Research of the green supply chain operating in specific industry
The wide diffusion of GSCM practices in the last years, especially in specific industrial sectors
(e.g.: food and beverages, textile, electronics, etc.) encouraged many organizations to follow the
strategy of the first-movers. In order to compensate their competitive disadvantage compared to
the early-adopters of environmental practices in coordination with their suppliers. We can define
this last case as an “imitation-led” approach. Researchers have paid enough attention to practice
of green supply chain management, the focus industry such as food trade; electron trade and
automobile manufacturing industry are paid more attention to. Qinghua Zhu (2004) has studied
the practice of green supply chain management in a sugar refinery of China, Remko (2001)has
studied how to actualize green supply chain management in the automobile industry from two
angles of technology and operation.
GSCM Research in Indian Manufacturing Sector
Globalization results in both pressure and drivers for Indian Industries and other enterprises to
improve their environmental performance. As a developing country, INDIA has to balance
economic and environmental performance. Green supply chain management (GSCM) is
emerging to be an important approach for Indian Industries and enterprises to improve
performance, possibly on both these dimensions. Investigation of GSCM along with social
concerns is rarely done in the Indian context (Shukla, Deshmukh, Kanda, 2009)..The arrival of
global manufacturers has brought about new challenges such as environmental concerns and
sustainability of supply chains. Environmentally and socially responsive supply chains are in the
early adoption stages in India (Rettab,Ben , 2008). Sustainability and need of sustainability
issues are yet to come in widespread manner on the radar screen of Indian industries in general
and chemical industry in particular. Isolated instances are there, but not mainstreamed into the
psyche of the industry sector. Companies have to realize its benefit commercially due to these
new initiatives. We should sell sustainability, since it makes business sense.
Companies studied in the auto cluster are not adequately addressing these measures in supply
chain design and operations; though awareness and inclination to adopt has been on the rise –
actual implementation lacks a holistic approach. Investigation of GSCM along with social
concerns is rarely done in the Indian context (Shukla, Deshmukh,Kanda, 2009).
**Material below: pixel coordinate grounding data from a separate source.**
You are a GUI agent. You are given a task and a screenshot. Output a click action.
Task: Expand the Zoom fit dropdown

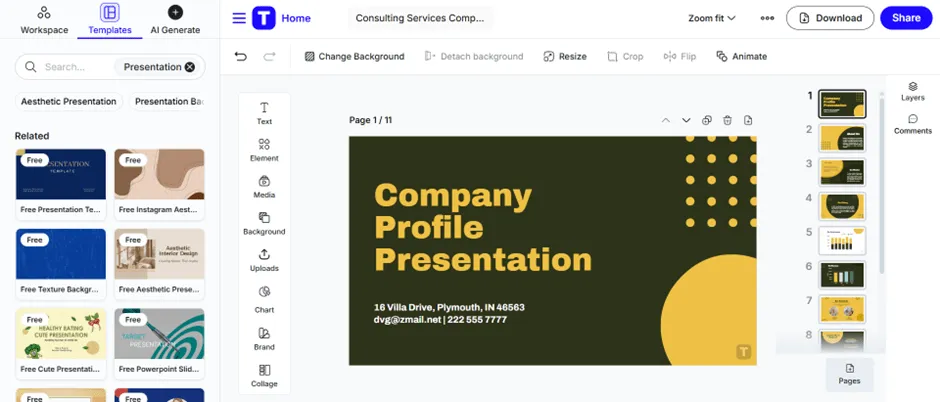click(712, 18)
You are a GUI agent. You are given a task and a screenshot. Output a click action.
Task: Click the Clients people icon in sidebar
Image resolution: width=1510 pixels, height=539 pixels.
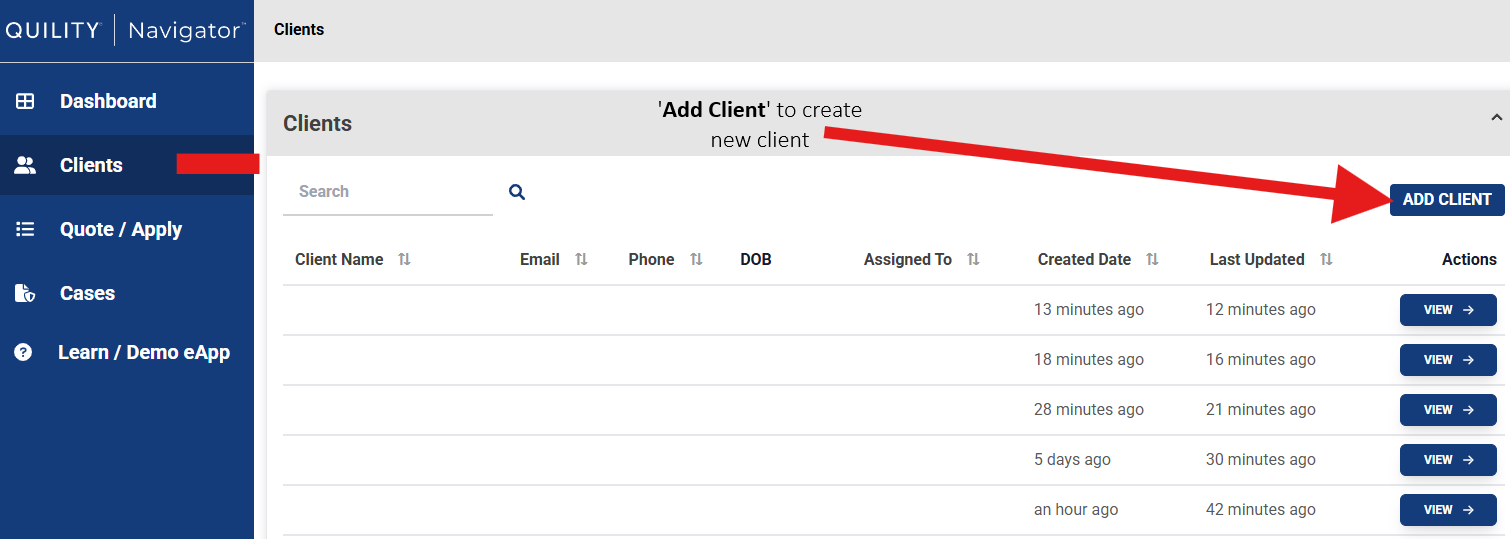pos(25,166)
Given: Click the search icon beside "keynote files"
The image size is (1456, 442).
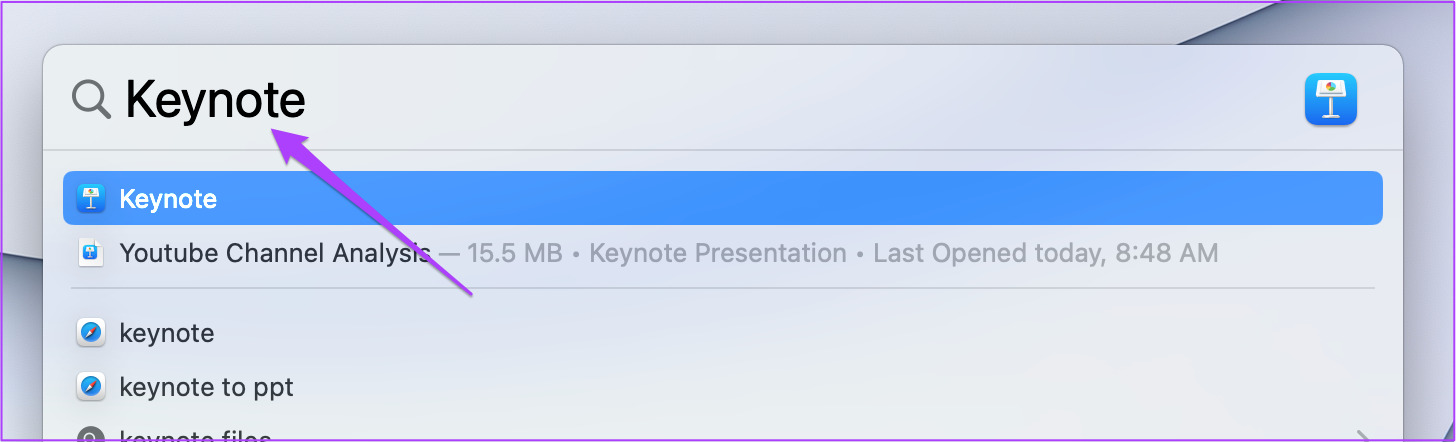Looking at the screenshot, I should [91, 435].
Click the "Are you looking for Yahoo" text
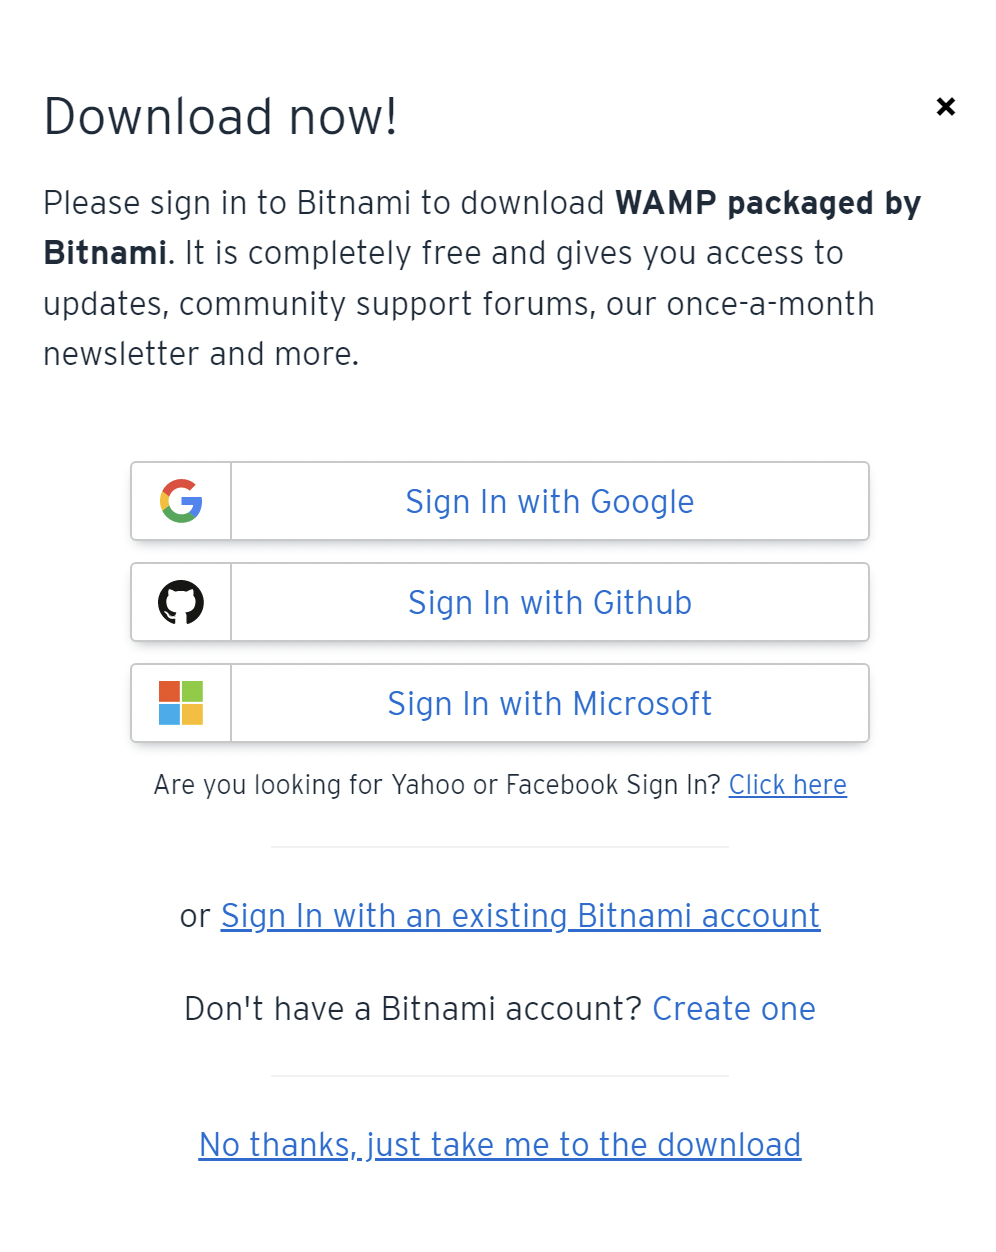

Green Supply
Chain Management (GSCM) is an increasingly widely-diffused practice among companies that
are seeking to improve their environmental performance. The motivation for the introduction of
GSCM may be ethical (e.g., reflecting the values of managers) and/or commercial (Francesco
Testa and Fabio Iraldo, 2010). Apratul Chandra Shukla, S.G. Deshmukh, Arun Kanda,
(2009) ,Environmentally and socially responsive supply chains are in the early adoption stages in
India. Companies studied in the auto cluster are not adequately addressing these measures in
supply chain design and operations; though awareness and inclination to adopt has been on the
rise – actual implementation lacks a holistic approach.